- Original language: Kannada
- Written by: Girish Karnad
- Characters: Manjula Nayak (Kannada and Hindi), Manjula Sharma (Shabana Azmi version)
- Setting: Bangalore

Premiere
- Date: 2005
- Place: Rangashankara, Bangalore
- Directed by: Girish Karnad and KM Chaitanya

= Odakalu Bimba =

Odakalu Bimba is a Kannada monodrama by Indian playwright and author Girish Karnad. It was written in 2005 and marked Karnad's return to direction after a period of thirty years. He directed the play with KM Chaitanya

It was translated and titled Bikhre Bimb in Hindi and A Heap of Broken Images in English. It starred Arundhati Nag as Manjula Nayak and her doppelgänger in the Kannada and Hindi versions while Arundhati Raja played the same role in the English version.

The plot revolves around the protagonist Manjula Nayak who is an unsuccessful writer in Kannada and finds success with her novel written in English. Her doppelgänger later questions her about her choice to write in English rather than in her own language and the betrayal of her own language.

The play earned itself positive reviews which subsequently resulted in a new production of it in English which was directed by Alyque Padamsee and featured Shabana Azmi playing the lead role of Manjula Sharma, a Hindi writer who is unsuccessful.

The play won the awards for Best Playwright and Best Director while Nag won the Best Actress award for her role at the Mahindra Excellence in Theatre Awards in 2008.

Karnad got the idea to write the play when he attended a talk in Bangalore by Shashi Deshpande, daughter of Kannada writer Shriranga, on Indian writers who wrote in English not being treated on par with English writers of foreign origin.

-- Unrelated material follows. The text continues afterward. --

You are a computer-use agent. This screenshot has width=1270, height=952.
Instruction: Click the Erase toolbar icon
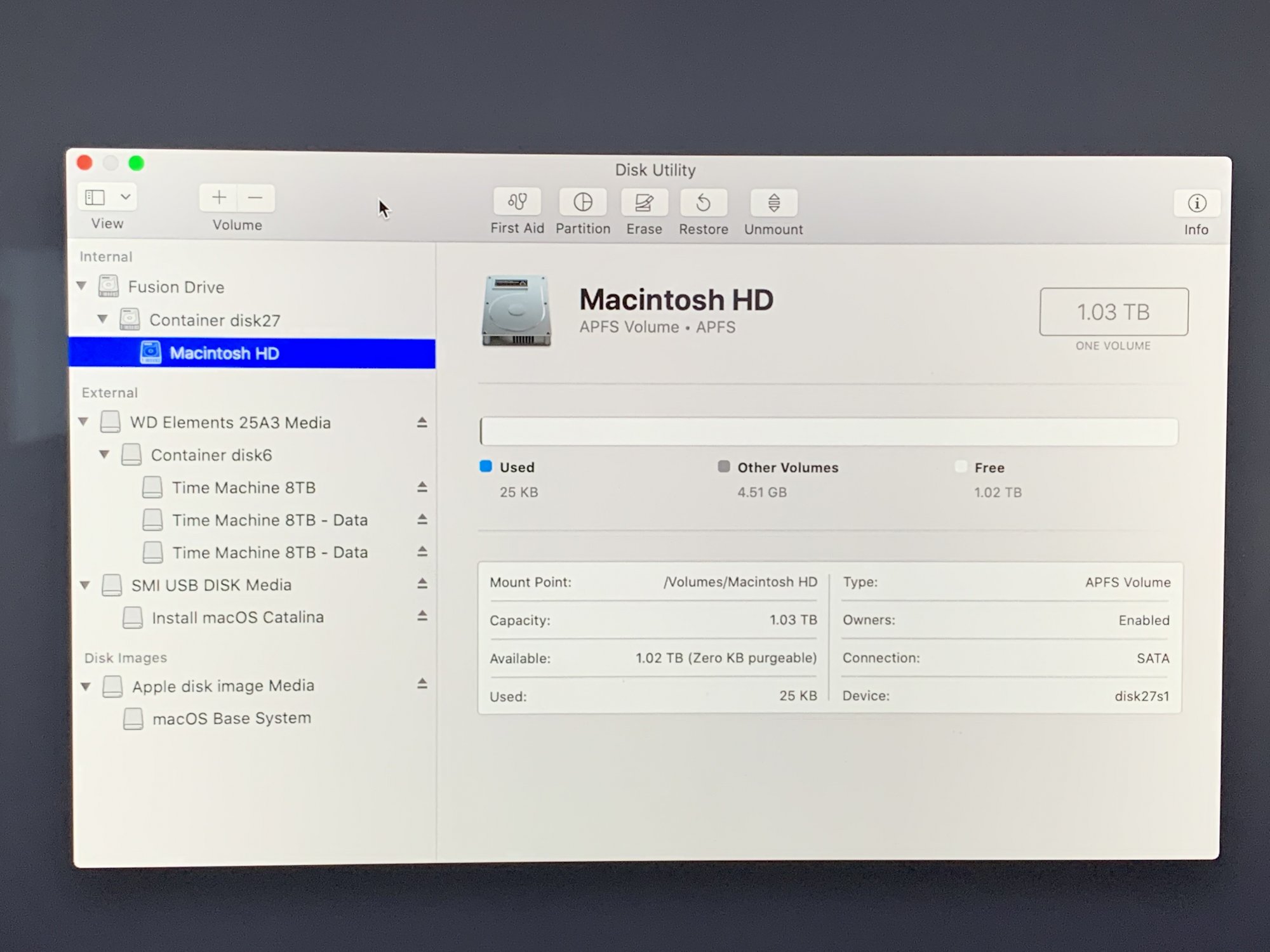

The play was originally performed at Bangalore. The Kannada version of the play were performed all across Karnataka, while the Hindi version was performed across different cities in India including Delhi, Chennai, Chandigarh and Thiruvananthapuram. The English version featuring Azmi was performed in the United States where it was received positively.

The play was produced by and originally performed at Ranga Shankara, Bangalore which was built in honour of Nag's late husband Shankar Nag.